Generations have relished the Marx Brothers films, which include A Night at the Opera, A Day at the Races, Duck Soup, Monkey Business, and Horse Feathers. Five of their films are included in the American Film Institute’s list of the 100 Greatest Comedies. The brothers also had successful careers on the vaudeville circuit and on Broadway. Of course, Groucho went on to host You Bet Your Life (from 1947 to 1961).

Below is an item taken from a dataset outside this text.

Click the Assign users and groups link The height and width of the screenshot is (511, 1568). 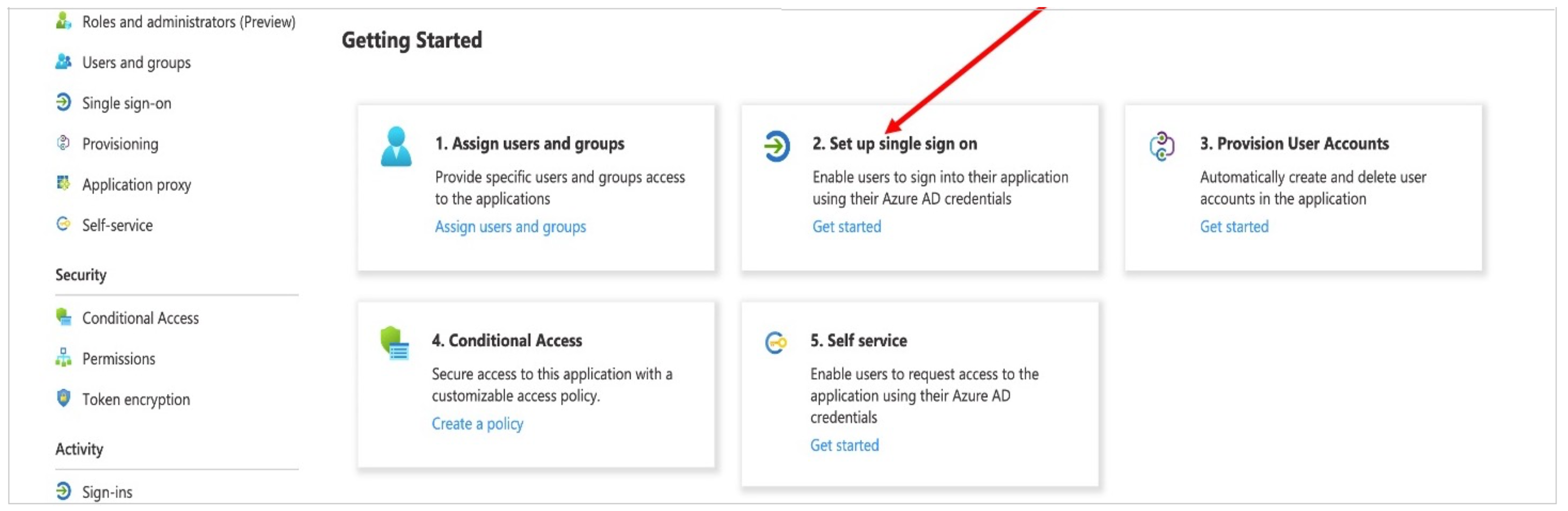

I, as I am sure many others have done, associated the brothers with New York City—its their vibe. Yet, as a vaudeville act, they traveled the country. At the height of their vaudeville career, trains were the mode by which entertainers traveled cross country. Minnie Marx, the brother’s mother, decided that Chicago would be a better base of operation for the brothers because Chicago is centrally located and was a major rail hub. So the family moved to Chicago, first residing at 4649 South Calumet Avenue. In 1912, the family purchased a graystone in what was then a German-Jewish neighborhood. Note: The Chicago Tribune reports the purchase year as 1914, but a site detailing the Marx Brothers’ homes year-by-year indicates the purchase date as 1912. The house was located at 4512 South King Drive, which was known at the time as Grand Boulevard. The purchase price was $21,000, with a $1,000 downpayment.

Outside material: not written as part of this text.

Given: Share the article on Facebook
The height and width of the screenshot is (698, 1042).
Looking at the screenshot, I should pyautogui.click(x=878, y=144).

In 1917, the family bought a 27-acre farm on Route 66 south of what is now La Grange, because farmers were exempt from the draft during World War I. Groucho recounted that the family bought 200 chickens, but that the chickens wouldn’t lay eggs. Before visitors came to the farm, the brothers bought eggs, placing them under the chickens so as to avoid embarrassment. Groucho acknowledged that they were not good farmers, at least in part because they preferred to spend time at Wrigley Field. Minnie sold the Grand Boulevard house in 1920, although I have seen a number of dates for the sale. In 1920, the brothers returned to New York to pursue careers on Broadway.

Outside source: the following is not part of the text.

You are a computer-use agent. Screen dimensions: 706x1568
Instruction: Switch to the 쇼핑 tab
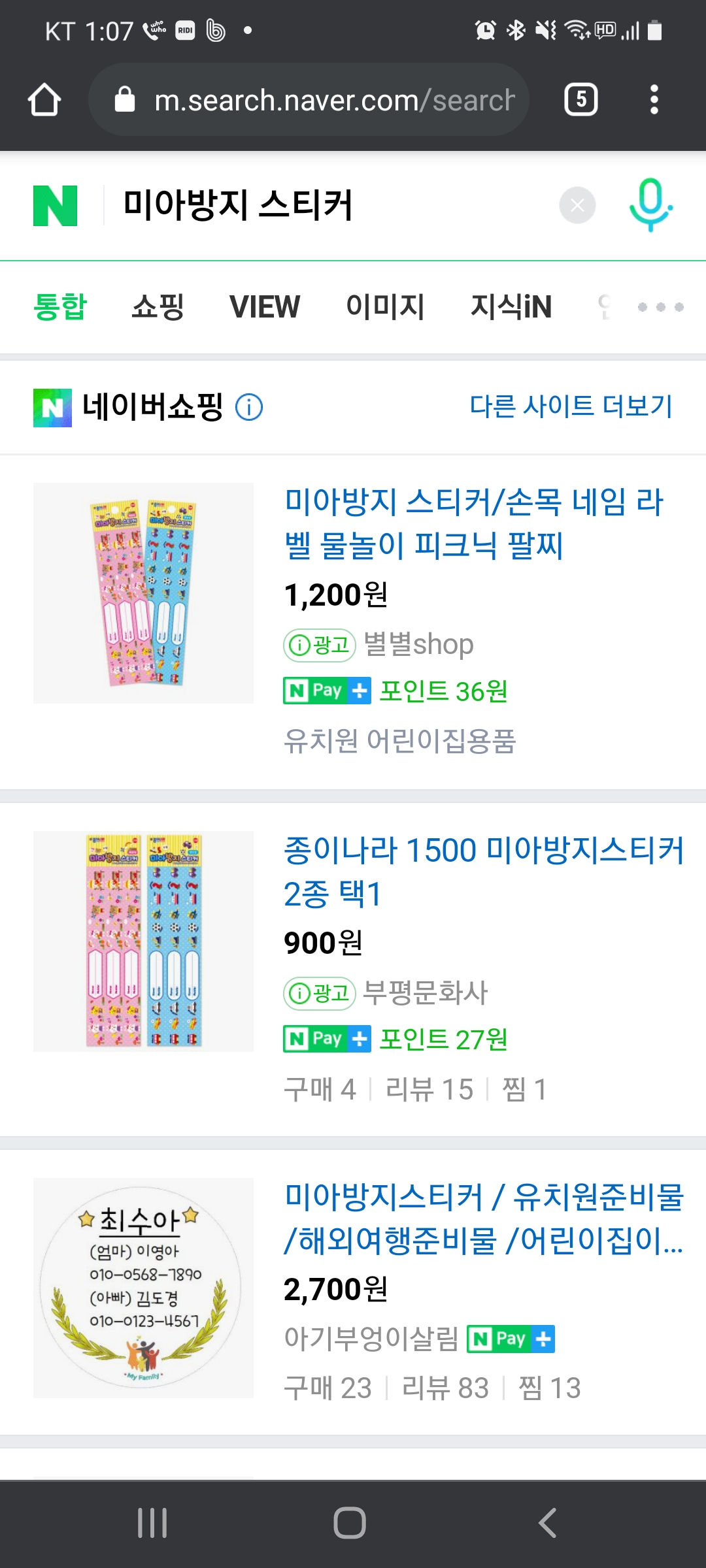(158, 307)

Had the Marx Brothers remained in Chicago for a few more years, their paths would have crossed with Louis “Satchmo” Armstrong, who purchased a house at 421 East 44th Street in 1925. That home is about a block away from the Marx Brothers’ South King Drive home. I can only what the parties would have been like had the brothers joined forces with Satchmo.
A Trumpet Player Three Blocks from Louis “Satchmo” Armstrong’s Chicago Residence
Former Residence of Louis “Satchmo” Armstrong at 421 East 44th Street
Note: Both the Marx Brothers and Armstrong homes are private residences that do not give tours.